Sunday, March 5, 2017

The devil is in the details



I had not even noticed how my time had been spent from 9:55am to 10:05am.  Mom and I were on our way to church.  That morning, our pastor was preaching about anger, about the foolishness of how our need for hurry causes ridiculous anger, and this plague of hurrying, (not his exact words), has its root in selfishness.  “In your anger, do not sin: Do not let the sun go down while you are still angry and do not give the devil a foothold.”  (Ephesians 4:26,27). 

I envisioned a ‘slowed-down’ version of me helping my Mom put on her winter coat, not even 50 minutes before his message.  I am always in such a big rush to get out that door.  So, of course, I force my Mom to go faster.  But she cannot. 

She cannot, because she gets stuck in the smallest of details, like pushing her hand past the ribbing at the end of her coat sleeve, or fumbling with a zipper that is now too complicated for her to manage or trying to get her hood on because she absolutely hates the wind.  And I know all of these things.  If only I would slow down.  But I cannot.

I cannot, because I will not.  I am in too much of a hurry, which ultimately means that, as our pastor said: “It’s all about me.”  If I had planned just a little differently, I would have had time to chat with Mom as I helped her with her coat.  We could joke about the weather, and talk about the days when she taught in a one-room schoolhouse with a pot-bellied stove and a little boy whose dog followed him into that same schoolhouse on a blustery, cold winter’s day.  And oh, does she ever love to tell that story!  Her face lights up and she gets so excited that half-way through, she switches from English to French, and then back to English.

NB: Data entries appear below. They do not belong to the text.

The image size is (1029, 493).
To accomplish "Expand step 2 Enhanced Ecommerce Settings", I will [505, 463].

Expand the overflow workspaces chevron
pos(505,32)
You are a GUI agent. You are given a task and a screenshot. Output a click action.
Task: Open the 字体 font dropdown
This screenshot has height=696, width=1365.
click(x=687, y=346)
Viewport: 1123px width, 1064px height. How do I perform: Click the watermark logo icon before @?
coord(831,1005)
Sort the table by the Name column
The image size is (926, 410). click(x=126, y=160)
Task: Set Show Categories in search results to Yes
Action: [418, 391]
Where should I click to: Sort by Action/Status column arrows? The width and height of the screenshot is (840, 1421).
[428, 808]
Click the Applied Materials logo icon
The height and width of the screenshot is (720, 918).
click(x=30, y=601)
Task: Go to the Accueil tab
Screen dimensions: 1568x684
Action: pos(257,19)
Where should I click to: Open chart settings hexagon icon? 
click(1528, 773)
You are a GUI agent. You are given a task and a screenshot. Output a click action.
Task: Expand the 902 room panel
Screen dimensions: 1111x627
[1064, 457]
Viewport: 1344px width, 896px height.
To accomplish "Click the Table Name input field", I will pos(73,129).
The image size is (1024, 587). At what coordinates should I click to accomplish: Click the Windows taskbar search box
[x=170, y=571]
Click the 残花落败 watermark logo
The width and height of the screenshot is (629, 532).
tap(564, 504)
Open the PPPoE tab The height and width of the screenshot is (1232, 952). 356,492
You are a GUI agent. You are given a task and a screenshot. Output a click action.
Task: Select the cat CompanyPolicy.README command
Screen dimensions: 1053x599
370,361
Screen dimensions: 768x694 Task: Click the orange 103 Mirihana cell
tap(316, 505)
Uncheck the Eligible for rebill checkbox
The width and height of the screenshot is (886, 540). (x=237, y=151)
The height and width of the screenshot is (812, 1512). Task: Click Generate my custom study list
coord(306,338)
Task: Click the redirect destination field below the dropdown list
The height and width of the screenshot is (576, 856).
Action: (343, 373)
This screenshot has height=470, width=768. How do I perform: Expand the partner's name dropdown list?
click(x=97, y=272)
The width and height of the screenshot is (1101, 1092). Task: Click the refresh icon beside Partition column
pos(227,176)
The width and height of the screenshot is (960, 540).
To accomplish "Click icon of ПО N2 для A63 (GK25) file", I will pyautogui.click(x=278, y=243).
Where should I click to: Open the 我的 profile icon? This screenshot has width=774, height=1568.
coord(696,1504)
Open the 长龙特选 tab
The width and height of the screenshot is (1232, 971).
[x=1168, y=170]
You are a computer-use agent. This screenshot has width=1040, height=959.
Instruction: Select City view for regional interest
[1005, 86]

The devil, as they say, is in the details. I allow him to shatter my day with little frustrations and minutiae about unimportant matters.  I refuse to see interruptions as God’s means of grace to me; as His means of taking the time to help my Mom push her hand through that sleeve and hear her say, “that’s what I needed, a little push,” and her tinkling laughter at her own little joke.

We all have an average of twelve to sixteen breaths per minute; I plan on using mine more wisely.  By God’s grace, I pray that I will not, and therefore, cannot, be hurried along at the expense of someone else’s joy or at someone else’s pain; nor do I want ungodly anger to be a hallmark of my days.

The devil is in the details.  But so is God, and He is greater than the devil. 

“Greater is He that is in you than he that is in the world.”